■ **Work to complete**
Nothing but the lines below between the line holding "Informe de sostenibilidad (157, 2504)" and the line holding "TDT (234, 2497)", inclusive, should appear in the answer, each set down exactly.

■ **Data shown**
--- START ---

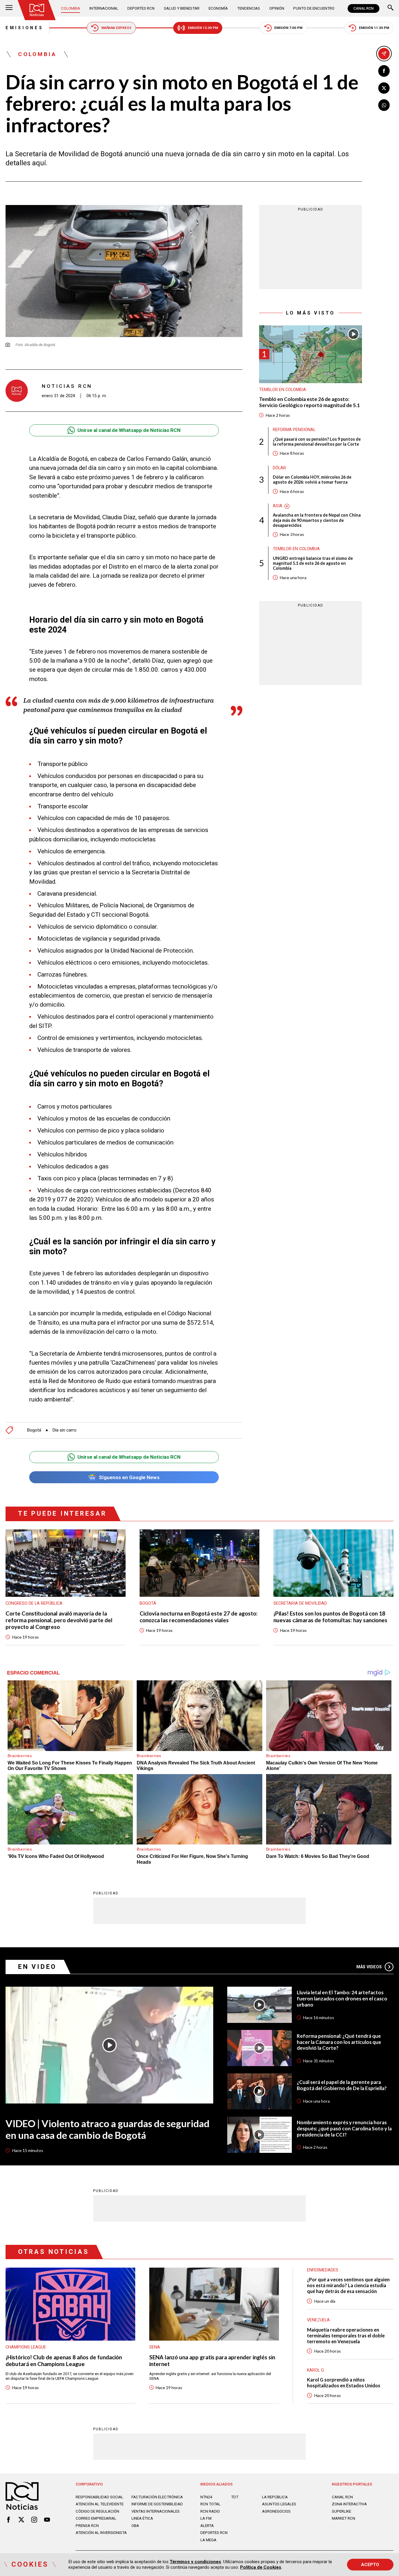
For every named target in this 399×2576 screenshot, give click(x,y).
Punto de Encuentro (313, 8)
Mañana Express (116, 28)
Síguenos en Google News (129, 1477)
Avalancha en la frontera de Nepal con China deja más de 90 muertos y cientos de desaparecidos (317, 520)
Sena (154, 2347)
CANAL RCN (363, 8)
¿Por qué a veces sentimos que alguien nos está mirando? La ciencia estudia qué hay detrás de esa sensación (348, 2285)
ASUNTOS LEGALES (279, 2504)
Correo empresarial (96, 2518)
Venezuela (318, 2320)
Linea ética (142, 2518)
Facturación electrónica (157, 2497)
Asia (277, 506)
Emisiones (24, 27)
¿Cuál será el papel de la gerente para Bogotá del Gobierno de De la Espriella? (342, 2085)
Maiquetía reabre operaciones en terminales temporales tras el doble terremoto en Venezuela (346, 2335)
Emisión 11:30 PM (374, 28)
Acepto (370, 2564)
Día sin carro (64, 1430)
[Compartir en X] (384, 88)
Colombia (70, 8)
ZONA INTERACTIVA (349, 2504)
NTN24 (206, 2497)
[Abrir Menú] (9, 8)
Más (369, 1966)
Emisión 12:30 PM (203, 28)
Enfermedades (322, 2270)
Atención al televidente (100, 2504)
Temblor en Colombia (282, 390)
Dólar (279, 467)
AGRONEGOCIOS (276, 2511)
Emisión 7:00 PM (288, 28)
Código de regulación (97, 2511)
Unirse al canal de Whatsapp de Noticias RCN (129, 430)
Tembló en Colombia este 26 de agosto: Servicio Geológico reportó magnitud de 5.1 (309, 403)
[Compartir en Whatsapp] (384, 105)
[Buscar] (390, 8)
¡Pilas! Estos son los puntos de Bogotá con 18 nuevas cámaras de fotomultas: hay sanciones (330, 1616)
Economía (218, 8)
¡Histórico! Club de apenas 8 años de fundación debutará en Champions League (64, 2360)
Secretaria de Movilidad (300, 1603)
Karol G (315, 2370)
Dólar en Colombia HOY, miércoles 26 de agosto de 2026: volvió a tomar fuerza (312, 480)
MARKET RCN (343, 2518)
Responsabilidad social (99, 2497)
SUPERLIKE (341, 2511)
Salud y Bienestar (182, 8)
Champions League (26, 2347)
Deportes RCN (141, 8)
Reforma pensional (294, 430)
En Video (37, 1966)
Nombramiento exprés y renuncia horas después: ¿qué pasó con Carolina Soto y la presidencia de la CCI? (344, 2129)
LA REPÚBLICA (275, 2497)
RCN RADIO (210, 2511)
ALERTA (207, 2525)
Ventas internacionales (155, 2511)
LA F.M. (206, 2518)
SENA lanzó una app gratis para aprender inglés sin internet (212, 2360)
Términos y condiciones (195, 2561)
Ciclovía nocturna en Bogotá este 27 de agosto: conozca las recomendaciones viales (199, 1616)
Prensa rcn (87, 2525)
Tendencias (248, 8)
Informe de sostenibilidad (157, 2504)
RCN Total (210, 2504)
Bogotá (34, 1430)
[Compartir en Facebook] (384, 71)
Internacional (103, 8)
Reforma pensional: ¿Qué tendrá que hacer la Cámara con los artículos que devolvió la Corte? (339, 2042)
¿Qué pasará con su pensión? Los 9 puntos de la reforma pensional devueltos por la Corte (317, 442)
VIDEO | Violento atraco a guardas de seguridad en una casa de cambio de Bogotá (107, 2129)
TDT (234, 2497)
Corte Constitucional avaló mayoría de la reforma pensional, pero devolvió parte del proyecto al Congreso (59, 1620)
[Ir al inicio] (37, 10)
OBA (135, 2525)
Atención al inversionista (101, 2532)
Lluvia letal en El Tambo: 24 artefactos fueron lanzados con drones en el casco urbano (342, 1999)
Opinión (276, 8)
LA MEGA (208, 2540)
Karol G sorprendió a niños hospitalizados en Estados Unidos (343, 2382)
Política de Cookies (260, 2567)
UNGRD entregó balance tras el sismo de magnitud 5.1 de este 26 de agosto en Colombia (313, 563)
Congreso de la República (34, 1603)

--- END ---

■ **Exercise result**
Informe de sostenibilidad (157, 2504)
RCN Total (210, 2504)
Bogotá (34, 1430)
[Compartir en Facebook] (384, 71)
Internacional (103, 8)
Reforma pensional: ¿Qué tendrá que hacer la Cámara con los artículos que devolvió la Corte? (339, 2042)
¿Qué pasará con su pensión? Los 9 puntos de la reforma pensional devueltos por la Corte (317, 442)
VIDEO | Violento atraco a guardas de seguridad en una casa de cambio de Bogotá (107, 2129)
TDT (234, 2497)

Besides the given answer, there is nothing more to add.